**Estratto della pagina**
________________________________________
Siamo
immersi in un oceano di piacere. Questa è
la convinzione di Milton Trager che, con il suo
metodo, prima di ogni altra cosa, mira a farci
vivere un'esperienza di contatto con la gioia,
la leggerezza e la felicità.
Assistere a un trattamento Trager può far
venire in mente, come prima impressione, il movimento
universale e rassicurante con cui una mamma culla
il suo bambino. Ma questo metodo, che si basa
appunto su un 'dondolio' leggerissimo e ritmico,
giocoso e ipnotico insieme, cela una storia, un
significato e implicazioni affascinanti e complesse.
Il Trager è stato definito in tanti modi:
"un approccio corporeo per combattere le
tensioni della psiche"; "un parlare
alla mente con la voce delle mani"; "un
modo per contattare l'inconscio"; "lavorare
sul corpo, anzi giocare con il corpo per renderlo
libero".
Non si tratta di una terapia, che dovrebbe comprendere
una diagnosi e differenziarsi per ciascun individuo.
Il Trager è invece un sistema generale
aspecifico, che porta giovamento qualunque sia
il problema della persona.
Non c'è dunque una formula, un insieme
di regole: è piuttosto un 'approccio',
un modo di imparare e insegnare la rieducazione
al movimento. Milton Trager dichiarava che i suoi
pazienti e clienti avrebbero assimilato una lezione.
Non si preoccupava tanto di muovere determinati
muscoli o articolazioni in sé, ma di produrre,
muovendoli, una particolare esperienza positiva.
________________________________________
**Sezione dati**
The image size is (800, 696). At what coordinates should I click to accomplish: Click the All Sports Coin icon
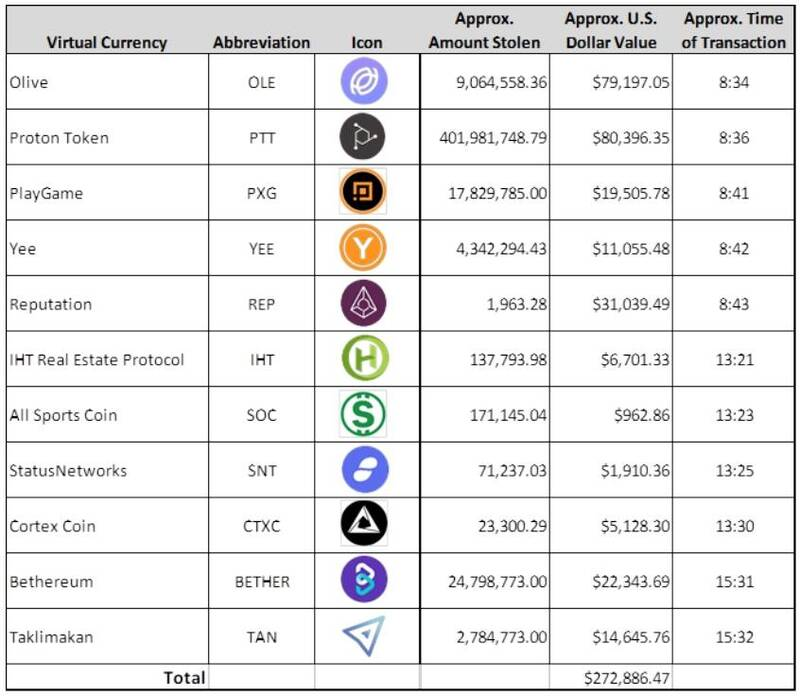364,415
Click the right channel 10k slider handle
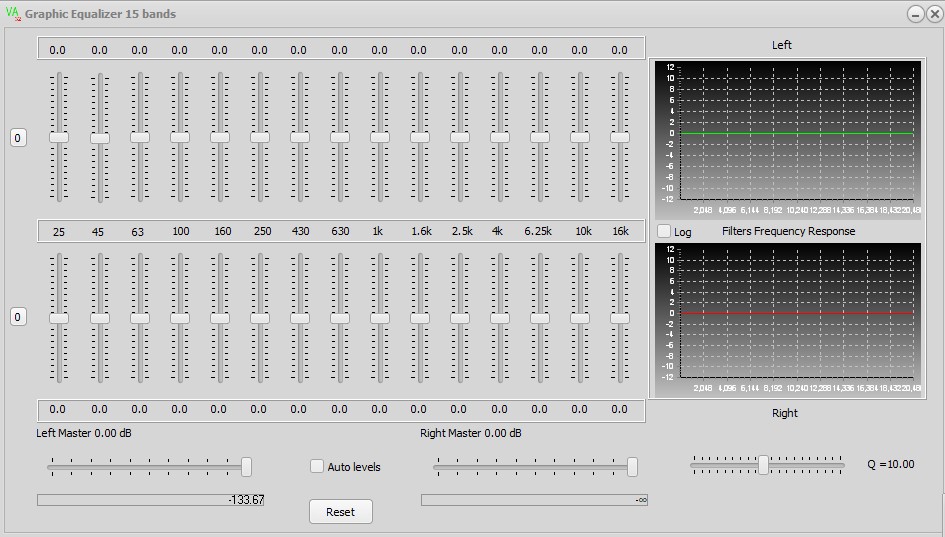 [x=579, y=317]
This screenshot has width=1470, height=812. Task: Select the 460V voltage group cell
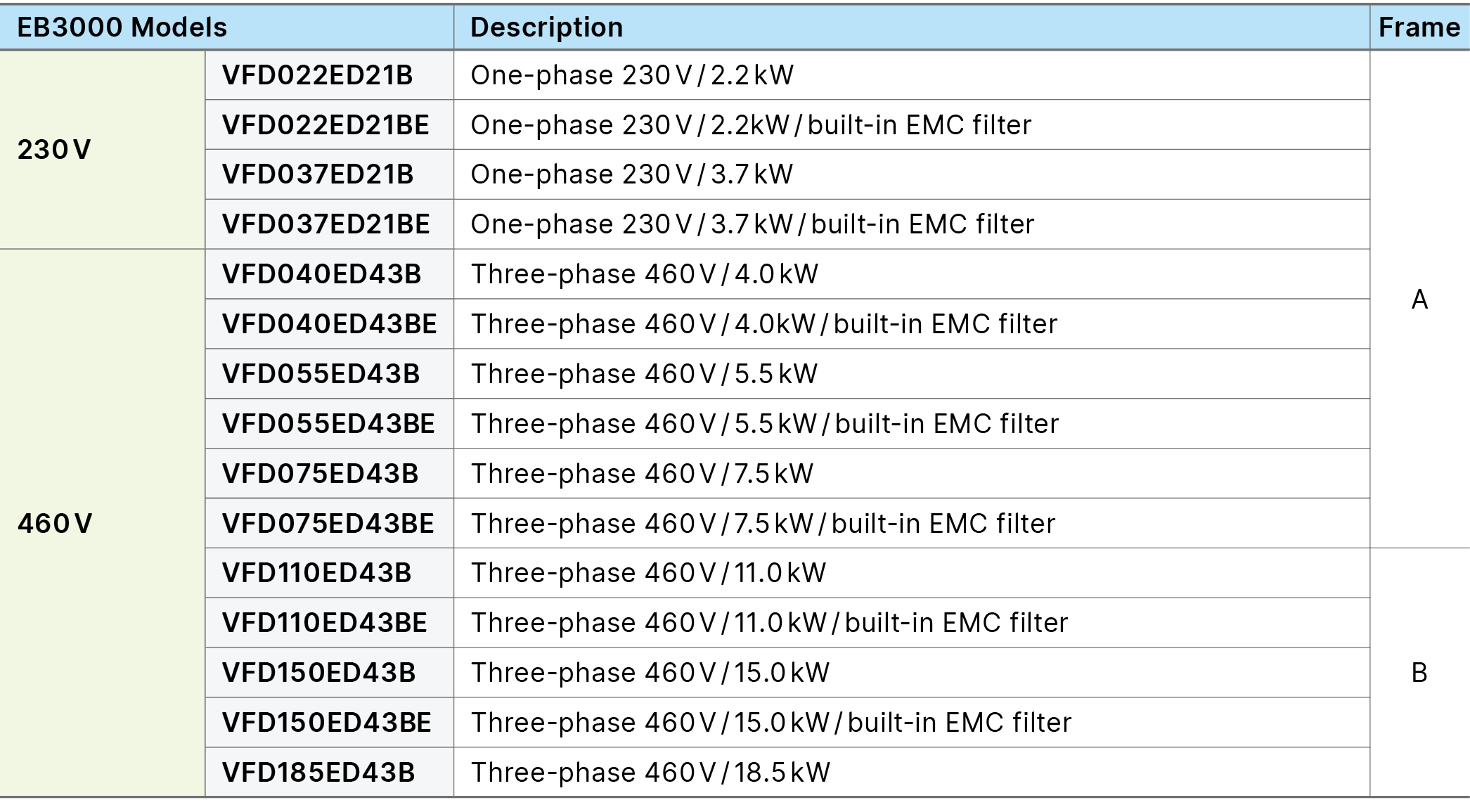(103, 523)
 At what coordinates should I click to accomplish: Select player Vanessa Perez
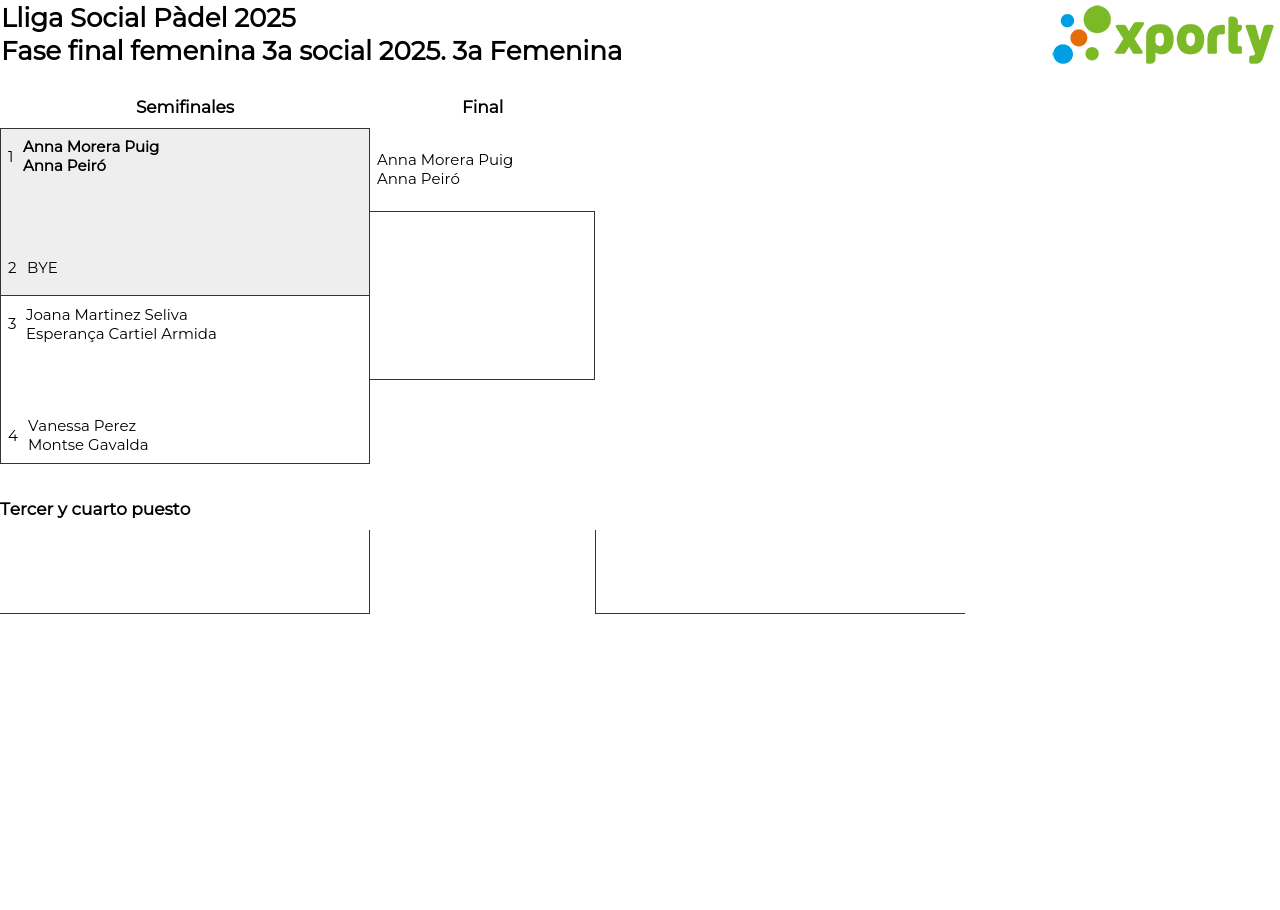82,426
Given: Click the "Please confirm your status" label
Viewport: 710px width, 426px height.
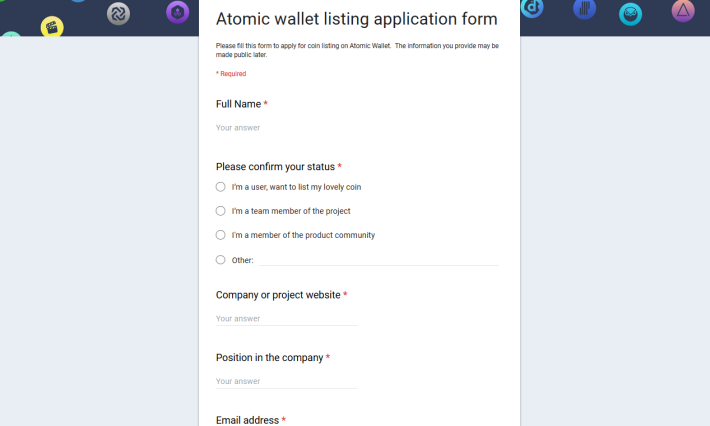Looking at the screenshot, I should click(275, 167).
________________________________________
**Istruzioni del compito**
Per favore, prosegui il testo sul metodo Trager a partire dalla sua ultima frase.

**Risposta al compito**
Il Trager è un metodo per 'addormentare'
il cervello e fargli dimenticare schemi disfunzionali
acquisiti per traumi, stress, cattive abitudini,
suggerendogliene di nuovi. Milton Trager partì
dal concetto per cui se nel corpo c'è un
dolore, una tensione, una contrattura, essa non
è legata ai muscoli ma al cervello.
Un aneddoto, famosissimo, potrà chiarire
meglio. Il dottor Milton Trager incontrò
un giorno, in un ospedale militare nel Pacifico,
un uomo di settantacinque anni che si apprestava
a subire un intervento chirurgico all'addome.
Quest'uomo era così contratto e rigido
che, per voltarsi, doveva girare tutto il corpo.
Più tardi però, durante l'anestesia,
i suoi arti erano diventati così sciolti
che il personale dovette legarlo al tavolo per
poter eseguire l'intervento. Milton Trager osservò
poi che, man mano che il paziente riemergeva dall'anestesia,
il suo corpo riprendeva la sue corazza. Capì
dunque che è la mente a memorizzare gli
schemi di rigidità. Ed è questa
che va sbloccata per liberare il corpo.